▶ **Exercise**:
Reproduce the text of every item below word for word, leaving out the pictures.

[Entries on target coordinates]

━━━━

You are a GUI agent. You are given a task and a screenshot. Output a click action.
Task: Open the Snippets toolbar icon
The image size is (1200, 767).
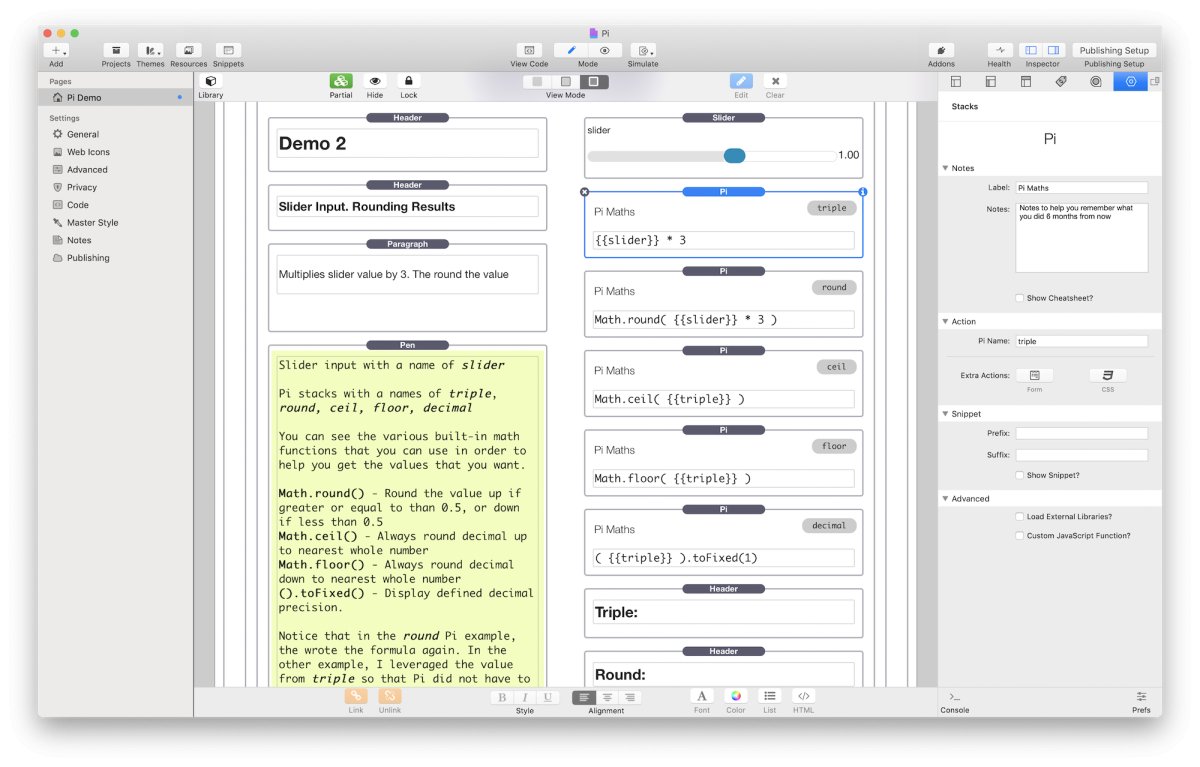(x=228, y=51)
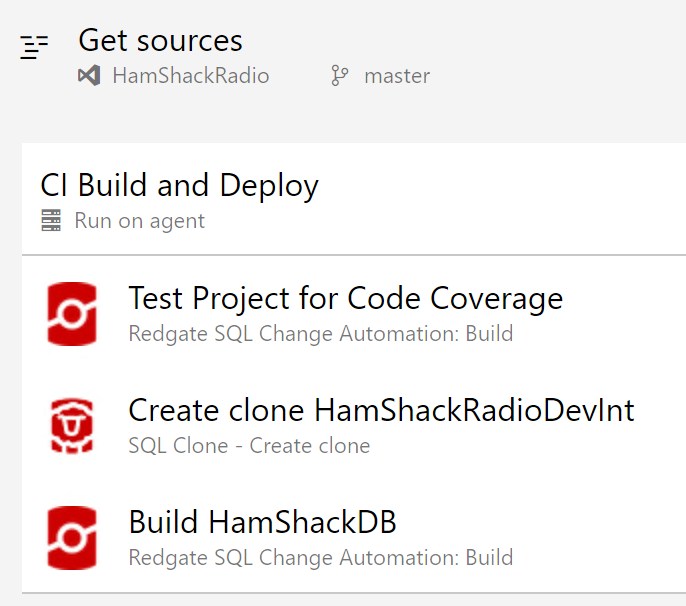Open the Build HamShackDB task
The height and width of the screenshot is (606, 686).
pos(262,522)
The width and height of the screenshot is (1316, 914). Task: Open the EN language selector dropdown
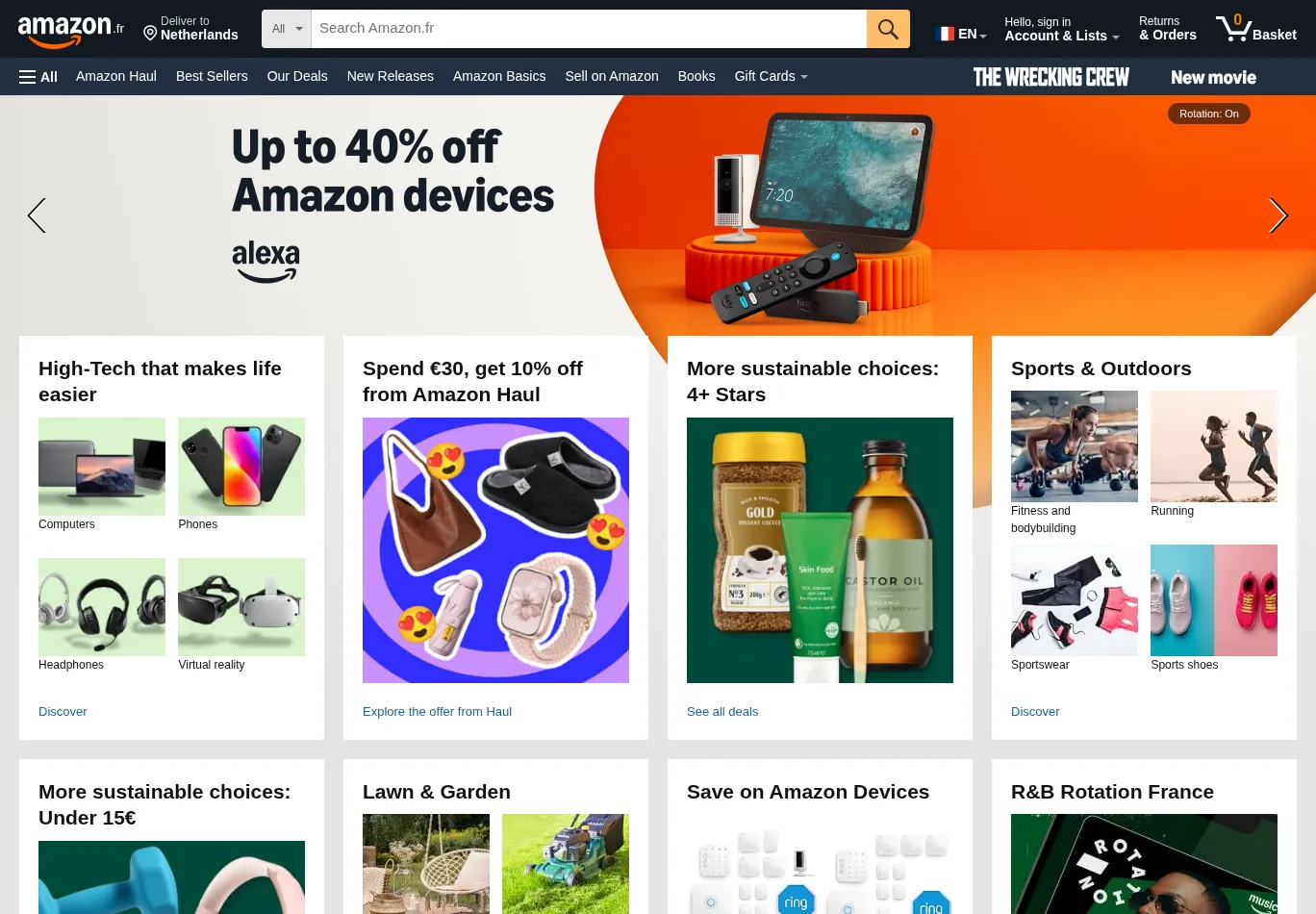tap(961, 34)
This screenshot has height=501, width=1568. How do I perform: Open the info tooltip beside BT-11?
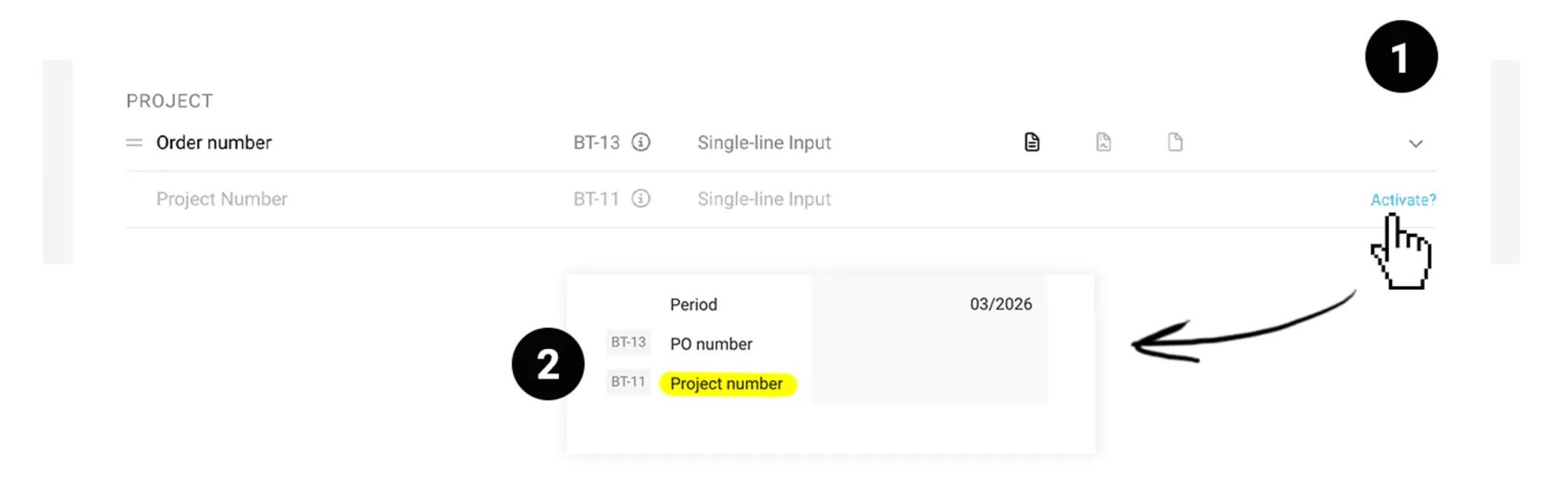pos(640,199)
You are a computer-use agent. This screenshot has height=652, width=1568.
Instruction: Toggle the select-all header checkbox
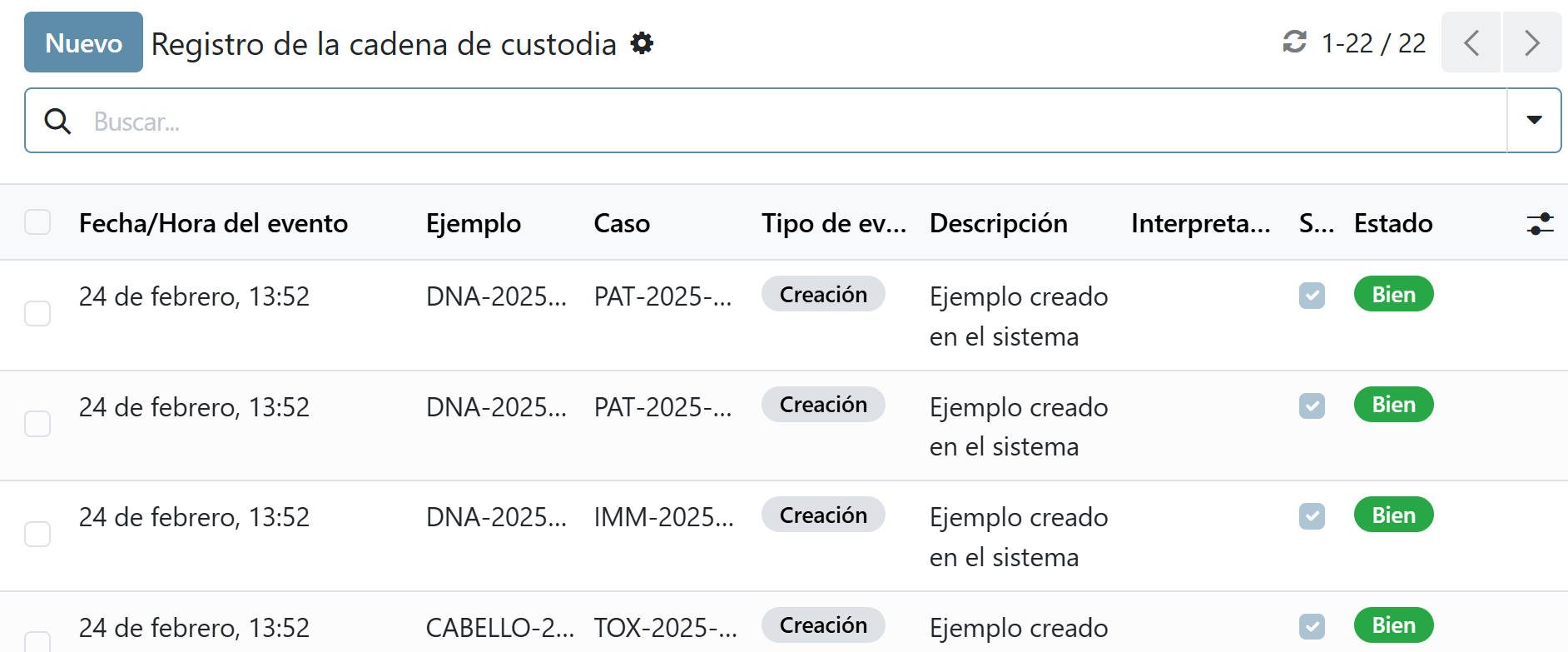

━━━━

▶ **Result of the exercise**:
You are a GUI agent. You are given a task and a screenshot. Output a click action.
Task: Open the Snippets toolbar icon
The image size is (1200, 767).
(x=228, y=51)
Open the Build HamShackDB task
The height and width of the screenshot is (606, 686).
pos(262,522)
The width and height of the screenshot is (1316, 914). Task: Open the EN language selector dropdown
tap(961, 34)
This screenshot has height=501, width=1568. How do I perform: Open the info tooltip beside BT-11?
pos(640,199)
You are a computer-use agent. This screenshot has height=652, width=1568.
Instruction: Toggle the select-all header checkbox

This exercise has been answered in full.